Nelle Direzioni allargate che facevamo tutti i tardi pomeriggi si commentavano le novità accadute, i comunicati, i silenzi e si faceva il punto della iniziative; devo dire che mai ho sentito un democristiano genovese discostarsi dalla linea della fermezza e del rifiuto della trattativa né quando ci chiedevamo come sia possibile di non riuscire a trovare la prigione di Moro né quando col passare dei giorni aumentava la consapevolezza di una sua fine drammatica.
Intanto, le iniziative istituzionali e politiche che si sviluppavano in ogni parte della Città e in ogni piccolo paese della Provincia avevano prodotto una grande mobilitazione delle coscienze e quel clima di rispetto reciproco e di solidarietà che si crea solo nelle situazioni di pericolo condiviso. Il dibattito schiettamente politico si indirizzava poi nella direzione del rifiuto della trattativa con i terroristi; la presenza di posizioni diverse, presenti a livello nazionale in maniera crescente man mano che i giorni passavano inutilmente, fu un fatto numericamente non rilevante.

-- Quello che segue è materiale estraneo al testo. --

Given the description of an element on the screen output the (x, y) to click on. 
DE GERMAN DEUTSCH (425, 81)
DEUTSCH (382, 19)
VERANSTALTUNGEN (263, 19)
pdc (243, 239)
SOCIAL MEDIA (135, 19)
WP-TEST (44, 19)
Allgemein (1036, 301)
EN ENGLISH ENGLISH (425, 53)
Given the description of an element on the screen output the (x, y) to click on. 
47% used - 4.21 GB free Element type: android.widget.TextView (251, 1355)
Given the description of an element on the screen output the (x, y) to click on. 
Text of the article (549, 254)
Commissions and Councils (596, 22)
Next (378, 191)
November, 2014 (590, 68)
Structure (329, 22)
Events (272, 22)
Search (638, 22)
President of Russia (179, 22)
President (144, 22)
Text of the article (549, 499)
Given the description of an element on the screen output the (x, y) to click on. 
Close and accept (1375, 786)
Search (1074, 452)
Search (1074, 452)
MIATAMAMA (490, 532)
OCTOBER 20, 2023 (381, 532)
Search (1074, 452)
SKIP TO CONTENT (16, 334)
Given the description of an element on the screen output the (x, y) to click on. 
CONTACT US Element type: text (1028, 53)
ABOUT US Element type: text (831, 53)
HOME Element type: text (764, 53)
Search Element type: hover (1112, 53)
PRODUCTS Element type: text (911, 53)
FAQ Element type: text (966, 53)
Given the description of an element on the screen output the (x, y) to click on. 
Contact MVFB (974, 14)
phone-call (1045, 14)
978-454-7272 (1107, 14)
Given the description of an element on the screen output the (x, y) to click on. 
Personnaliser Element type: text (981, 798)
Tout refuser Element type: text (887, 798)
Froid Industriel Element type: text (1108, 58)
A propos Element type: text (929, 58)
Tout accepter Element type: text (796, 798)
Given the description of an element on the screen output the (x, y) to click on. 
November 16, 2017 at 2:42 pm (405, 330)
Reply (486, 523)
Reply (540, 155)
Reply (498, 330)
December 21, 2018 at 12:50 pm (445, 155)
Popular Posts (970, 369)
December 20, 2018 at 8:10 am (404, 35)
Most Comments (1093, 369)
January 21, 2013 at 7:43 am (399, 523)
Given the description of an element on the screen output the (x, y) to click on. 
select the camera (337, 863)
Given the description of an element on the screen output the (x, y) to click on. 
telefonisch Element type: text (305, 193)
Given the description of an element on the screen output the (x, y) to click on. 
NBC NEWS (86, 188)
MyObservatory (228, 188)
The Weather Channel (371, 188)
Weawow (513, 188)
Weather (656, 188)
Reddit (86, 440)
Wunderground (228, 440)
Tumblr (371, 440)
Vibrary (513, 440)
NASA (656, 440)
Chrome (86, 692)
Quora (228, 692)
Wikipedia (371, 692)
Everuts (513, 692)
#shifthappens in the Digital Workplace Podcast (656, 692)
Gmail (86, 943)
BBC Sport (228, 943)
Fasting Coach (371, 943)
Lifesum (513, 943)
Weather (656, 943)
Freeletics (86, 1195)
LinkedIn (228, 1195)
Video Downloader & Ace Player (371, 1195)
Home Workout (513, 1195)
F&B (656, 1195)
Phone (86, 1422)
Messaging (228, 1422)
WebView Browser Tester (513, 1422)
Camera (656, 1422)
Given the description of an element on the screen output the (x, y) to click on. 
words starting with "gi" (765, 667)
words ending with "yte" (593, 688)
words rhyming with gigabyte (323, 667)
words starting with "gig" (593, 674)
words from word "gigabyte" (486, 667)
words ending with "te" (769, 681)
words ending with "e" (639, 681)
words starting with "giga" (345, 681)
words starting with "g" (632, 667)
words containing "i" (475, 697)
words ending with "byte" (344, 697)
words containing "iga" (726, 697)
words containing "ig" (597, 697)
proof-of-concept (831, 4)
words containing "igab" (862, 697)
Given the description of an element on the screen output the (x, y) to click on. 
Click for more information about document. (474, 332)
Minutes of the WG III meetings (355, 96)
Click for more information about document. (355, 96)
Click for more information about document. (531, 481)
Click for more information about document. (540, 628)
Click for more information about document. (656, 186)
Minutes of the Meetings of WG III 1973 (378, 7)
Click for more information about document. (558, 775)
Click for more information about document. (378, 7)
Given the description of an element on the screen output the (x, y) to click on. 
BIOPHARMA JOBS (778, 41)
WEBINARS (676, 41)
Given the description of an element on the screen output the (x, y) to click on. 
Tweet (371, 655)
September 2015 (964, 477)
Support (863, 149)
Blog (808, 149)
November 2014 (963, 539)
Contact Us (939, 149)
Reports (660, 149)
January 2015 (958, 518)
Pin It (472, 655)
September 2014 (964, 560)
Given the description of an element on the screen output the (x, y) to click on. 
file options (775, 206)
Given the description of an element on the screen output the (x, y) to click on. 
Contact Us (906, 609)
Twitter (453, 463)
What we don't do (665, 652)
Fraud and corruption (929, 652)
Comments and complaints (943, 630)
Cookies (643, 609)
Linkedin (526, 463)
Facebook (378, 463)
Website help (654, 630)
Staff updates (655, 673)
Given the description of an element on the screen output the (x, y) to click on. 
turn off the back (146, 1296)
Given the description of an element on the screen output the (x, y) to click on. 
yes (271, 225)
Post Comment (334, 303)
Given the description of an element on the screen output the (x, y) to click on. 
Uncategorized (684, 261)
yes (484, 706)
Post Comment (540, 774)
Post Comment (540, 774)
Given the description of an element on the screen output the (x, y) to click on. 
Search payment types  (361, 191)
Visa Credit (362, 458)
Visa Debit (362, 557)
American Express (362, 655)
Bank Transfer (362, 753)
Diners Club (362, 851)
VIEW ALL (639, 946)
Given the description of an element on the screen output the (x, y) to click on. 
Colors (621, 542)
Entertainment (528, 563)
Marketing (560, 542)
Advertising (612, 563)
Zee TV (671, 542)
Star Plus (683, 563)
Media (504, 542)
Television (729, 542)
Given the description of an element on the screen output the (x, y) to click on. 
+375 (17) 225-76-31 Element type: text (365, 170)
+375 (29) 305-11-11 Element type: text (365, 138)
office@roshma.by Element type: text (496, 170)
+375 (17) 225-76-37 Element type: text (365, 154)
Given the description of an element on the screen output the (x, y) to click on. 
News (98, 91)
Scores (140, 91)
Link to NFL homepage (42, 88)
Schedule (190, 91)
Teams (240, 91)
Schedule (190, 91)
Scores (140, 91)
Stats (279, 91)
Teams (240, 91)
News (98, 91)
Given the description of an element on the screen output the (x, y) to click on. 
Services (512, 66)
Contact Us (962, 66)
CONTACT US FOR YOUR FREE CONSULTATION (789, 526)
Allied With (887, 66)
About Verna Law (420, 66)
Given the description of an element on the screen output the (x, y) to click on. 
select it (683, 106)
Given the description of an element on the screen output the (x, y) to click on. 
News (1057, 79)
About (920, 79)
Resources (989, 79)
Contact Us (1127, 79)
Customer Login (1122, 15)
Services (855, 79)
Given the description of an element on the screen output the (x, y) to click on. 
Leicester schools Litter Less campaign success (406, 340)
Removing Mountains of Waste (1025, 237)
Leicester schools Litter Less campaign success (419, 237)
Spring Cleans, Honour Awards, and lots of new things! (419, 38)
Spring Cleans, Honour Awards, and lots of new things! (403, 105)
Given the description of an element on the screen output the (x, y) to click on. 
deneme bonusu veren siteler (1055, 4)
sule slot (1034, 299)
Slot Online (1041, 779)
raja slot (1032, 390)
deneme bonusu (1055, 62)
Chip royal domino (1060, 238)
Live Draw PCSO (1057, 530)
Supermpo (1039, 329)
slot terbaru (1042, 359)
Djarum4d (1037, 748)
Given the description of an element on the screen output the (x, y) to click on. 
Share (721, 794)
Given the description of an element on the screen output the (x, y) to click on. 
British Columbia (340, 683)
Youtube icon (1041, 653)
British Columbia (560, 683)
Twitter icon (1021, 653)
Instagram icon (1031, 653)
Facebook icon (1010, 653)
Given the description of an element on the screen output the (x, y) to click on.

Un confronto diverso si sviluppava invece tutto interno alla sinistra dove il Gruppo dirigente del PCI anche diffuso sul territorio, che aveva sempre condannato le azioni violente e che lavorò da subito per il sostegno unitario alle Istituzioni, dovette fare i conti non solo con la galassia delle organizzazioni antagoniste, ma anche con ampi pezzi del suo elettorato, anche organizzato, che sosteneva la linea del “né con lo Stato né con le Brigate Rosse”. Per loro, in fondo, finché sparavano a Magistrati, Forze dell’ordine, Dirigenti d’azienda, Democristiani erano solo “compagni che sbagliano”. Capiranno di essere loro a sbagliare nel giro di quasi due anni, quando le BR uccisero Guido Rossa.

Per parte nostra, il tempo che passava senza mai una notizia positiva aveva accentuato il dolore e l'orgoglio. Gli uffici di via Caffaro erano costantemente presidiati dalla Polizia e avevamo avuto indicazioni su come comportarci nel tragitto da e verso casa, ma l’unica emozione che non provavamo era la paura. Forse ci eravamo abituati. Magari perché vivevamo in una città dove il terrorismo rosso aveva già fatto vittime, da Alessandro Floris, fattorino dello IACP al Giudice Francesco Coco e la sua scorta o magari perché nei mesi precedenti, oltre alle macchine bruciate e ai volantini, tre democristiani genovesi erano stati feriti alle gambe. Forse era semplicemente consapevolezza e l’avevamo messo nel conto del nostro fare politica, perché essere democristiani in quegli anni voleva dire correre anche rischi fisici.

Scrivendo questi ricordi, mi rendo conto che il mondo è cambiato da allora molte volte e che per un ventenne di oggi siano scenari difficili da immaginare. Del resto, a noi che avevano vent'anni allora, se ci avessero fatto vedere la politica di oggi, avremmo detto che è inimmaginabile.